What good is self-service if the data is locked in silos? Fusion provides connectors for indexing data from 60+ enterprise systems and databases. Ultimately, numerous mission-critical data sets work their way into Fusion because of the speed, flexibility, and scalability of Solr. The SQL service exposes Solr’s capabilities including relevancy ranking of documents, fuzzy free-text search, graph traversals across relationships, and on-the-fly application of classification and machine learning models for these mission critical data sets.
In most organizations, there are subject matter experts (SME) for specific datasets. The Fusion SQL service provides SMEs a way to leverage their expertise in the form of data transformations, enrichments, and filtering while hiding complexity from other consumers of a shared dataset. For instance, a data engineer working with the support organization can use Fusion to expose a view for the marketing and sales teams to help them understand current customer support issues. Being able to create “views” of complex data sources is especially important for organizations with a data lake, where the source data may be messy and require a number of transformations in order to be useful to business analysts. Although the SQL engine is powered by massively scalable technologies like Apache Spark and Apache Solr, the business analyst doesn’t need to reason about these complex technologies and can stay focused on asking the important questions from their data.

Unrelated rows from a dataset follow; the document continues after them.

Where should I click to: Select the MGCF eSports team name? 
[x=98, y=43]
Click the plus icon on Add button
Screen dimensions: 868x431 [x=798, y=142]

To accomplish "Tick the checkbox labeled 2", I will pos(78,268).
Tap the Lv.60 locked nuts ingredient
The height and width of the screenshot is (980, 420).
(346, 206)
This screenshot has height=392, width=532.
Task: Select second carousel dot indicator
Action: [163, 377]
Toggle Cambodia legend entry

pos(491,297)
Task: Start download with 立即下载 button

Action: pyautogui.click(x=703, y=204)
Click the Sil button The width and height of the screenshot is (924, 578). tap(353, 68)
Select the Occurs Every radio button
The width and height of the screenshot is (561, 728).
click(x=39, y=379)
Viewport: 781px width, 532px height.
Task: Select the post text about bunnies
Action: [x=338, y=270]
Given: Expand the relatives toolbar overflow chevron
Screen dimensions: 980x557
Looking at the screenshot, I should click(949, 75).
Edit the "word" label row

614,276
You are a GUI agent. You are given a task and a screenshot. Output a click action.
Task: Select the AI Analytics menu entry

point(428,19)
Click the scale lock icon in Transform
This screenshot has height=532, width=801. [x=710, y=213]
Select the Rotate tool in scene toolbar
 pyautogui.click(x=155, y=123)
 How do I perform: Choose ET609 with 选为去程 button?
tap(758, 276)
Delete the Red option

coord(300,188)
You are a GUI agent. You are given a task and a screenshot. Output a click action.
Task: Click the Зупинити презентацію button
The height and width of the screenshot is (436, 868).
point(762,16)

Deeper Analytic Capabilities
Up to this point, Fusion’s analytics story has centered around visualizing facet queries on data stored in Solr. With the SQL service, we now can go beyond facet queries to perform more advanced analytics, such as powerful SQL aggregations using a wealth of built-in UDF/UDAF functions, multi-dimensional OLAP cubes, and joins across multiple Solr collections and/or external data sources (Hive table, Cassandra CF, JDBC database, etc).
Also, the common prescription to denormalize data for fast ranked retrieval in Solr is not always practical/possible for analytical type use cases. Consequently, Fusion’s SQL service gives users the ability to join across tables.
Data Governance
Lastly, data governance, especially for big data, continues to be a major concern for CIOs. The SQL service uses Fusion permissions to guard access to sensitive datasets, giving Fusion administrators full control over which tables a user can query.
At this point, I hope I gave you a few reasons to be excited about the SQL service in Fusion. Next, let’s kick the tires on the engine to see how it works.
Getting Started
If you haven’t done so already, please download and install Fusion from: lucidworks.com/download
For this blog, we’ll use $FUSION_HOME to represent the directory where you installed Fusion, such as: /opt/fusion/3.0.0.
Start Fusion if it is not running:
cd $FUSION_HOME bin/fusion start
Login to the Fusion Admin UI at: http://localhost:8764/
You should also start the Fusion SQL service by doing:
bin/sql start
You can jump right in and start using the SQL service with your own data, but for instructional purposes, I’ll walk you through the movielens lab in our fusion-spark-bootcamp project. The movielens dataset is a good example for the SQL service because it has multiple tables we can join across, full-text fields, and geo-spatial data.
Open a command-line terminal and clone the github project by doing:
git clone https://github.com/lucidworks/fusion-spark-bootcamp.git
Tip: If you’re not a git user, no problem you can download the project zip file from fusion-spark-bootcamp/master.zip.
cd fusion-spark-bootcamp
Edit the myenv.sh script to set the variables for your environment.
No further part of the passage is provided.